Jicama is a large, bulbous, root vegetable. (Pronounced heek-a-mah). It is also known as the Mexican turnip, Mexican potato, Mexican yam, or yam bean. This plant was originally exported from the Spanish to the Philippines in the 17th century. Jicama comes from the Aztec word xicamalt. They used its seeds as medicine. Jicama is also one of the four elements honored during the Festival of the Dead on November 1st in Mexico.
Jicama is a starchy, edible root. It has thin, brown, papery skin that must be removed before eating. The flesh is crispy and white. It can be eaten cooked or raw. It has a flavor similar to raw potato and apple. Jicama won’t discolor when cut.
The root is the only edible part of the jicama plant. The leaves, stems, and ripe pods of the plant are poisonous. Jicama is also used to make a thickener similar to arrowroot.

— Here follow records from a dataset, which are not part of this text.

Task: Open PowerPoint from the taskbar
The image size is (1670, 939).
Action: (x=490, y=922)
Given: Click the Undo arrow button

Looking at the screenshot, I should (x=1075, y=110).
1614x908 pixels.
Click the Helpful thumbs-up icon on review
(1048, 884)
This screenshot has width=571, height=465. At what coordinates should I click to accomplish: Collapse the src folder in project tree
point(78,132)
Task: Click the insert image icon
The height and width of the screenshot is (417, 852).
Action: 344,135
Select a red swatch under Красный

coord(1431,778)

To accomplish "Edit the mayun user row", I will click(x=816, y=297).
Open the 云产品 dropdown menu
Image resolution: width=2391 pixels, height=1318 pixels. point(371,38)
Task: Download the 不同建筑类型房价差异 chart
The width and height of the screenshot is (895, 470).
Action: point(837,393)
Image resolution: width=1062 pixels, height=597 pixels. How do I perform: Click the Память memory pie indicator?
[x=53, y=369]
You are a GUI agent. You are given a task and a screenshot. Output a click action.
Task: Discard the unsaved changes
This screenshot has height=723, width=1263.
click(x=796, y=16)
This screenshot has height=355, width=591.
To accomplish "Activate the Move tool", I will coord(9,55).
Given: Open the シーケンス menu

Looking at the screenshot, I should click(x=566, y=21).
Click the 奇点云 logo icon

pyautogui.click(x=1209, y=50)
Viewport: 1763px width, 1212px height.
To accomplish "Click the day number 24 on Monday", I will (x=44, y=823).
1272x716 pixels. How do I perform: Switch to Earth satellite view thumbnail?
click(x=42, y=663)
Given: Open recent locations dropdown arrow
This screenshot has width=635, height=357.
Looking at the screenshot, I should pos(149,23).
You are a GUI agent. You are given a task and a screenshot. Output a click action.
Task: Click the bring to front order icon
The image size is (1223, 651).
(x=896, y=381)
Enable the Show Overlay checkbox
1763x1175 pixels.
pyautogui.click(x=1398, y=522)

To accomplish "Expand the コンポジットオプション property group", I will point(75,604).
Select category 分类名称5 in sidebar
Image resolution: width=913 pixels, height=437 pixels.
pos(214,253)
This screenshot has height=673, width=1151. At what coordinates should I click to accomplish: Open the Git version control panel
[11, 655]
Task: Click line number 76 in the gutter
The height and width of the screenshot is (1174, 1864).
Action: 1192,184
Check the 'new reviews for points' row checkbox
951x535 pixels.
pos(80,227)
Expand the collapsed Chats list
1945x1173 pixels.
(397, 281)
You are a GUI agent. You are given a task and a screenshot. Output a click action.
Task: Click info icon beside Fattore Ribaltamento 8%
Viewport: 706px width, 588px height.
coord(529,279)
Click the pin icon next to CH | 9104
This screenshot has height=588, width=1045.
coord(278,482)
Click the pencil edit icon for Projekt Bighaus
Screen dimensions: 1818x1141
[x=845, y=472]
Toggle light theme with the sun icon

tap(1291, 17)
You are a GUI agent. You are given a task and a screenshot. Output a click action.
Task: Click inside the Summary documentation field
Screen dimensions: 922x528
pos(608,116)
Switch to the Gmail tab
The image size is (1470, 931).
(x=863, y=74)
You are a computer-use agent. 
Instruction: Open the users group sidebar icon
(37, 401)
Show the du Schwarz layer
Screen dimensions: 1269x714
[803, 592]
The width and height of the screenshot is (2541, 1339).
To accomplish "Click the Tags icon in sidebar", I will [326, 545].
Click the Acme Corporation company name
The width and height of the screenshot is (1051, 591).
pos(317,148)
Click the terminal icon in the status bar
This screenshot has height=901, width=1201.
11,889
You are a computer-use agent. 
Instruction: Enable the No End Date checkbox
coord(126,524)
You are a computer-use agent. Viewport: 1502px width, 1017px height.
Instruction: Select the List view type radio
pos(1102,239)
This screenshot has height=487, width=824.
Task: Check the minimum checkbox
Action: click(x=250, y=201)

There are two main varieties of Jicama: Pachyrhizus tuberosus, and P. erosus. P. tuberosus is native to the Amazon. It grows in tropical and temperate zones of the Americas, Andes, Ecuador, China and Caribbean. It is 8 to 12 inches in diameter. When this plant reaches a diameter of 12 inches, a toxic substance called retonone is produced. Retonone is used as an insecticide. P. tuberosus is juicy, and almost always eaten raw. P. erosus comes in two types: water and milk. They just denote the consistency of the root. It grows in Mexico and Central America. It is 6 to 8 inches in length. P. erosus is eaten raw or cooked.
Jicama contains vitamin C and Potassium. Peak season for the jicama is November through May.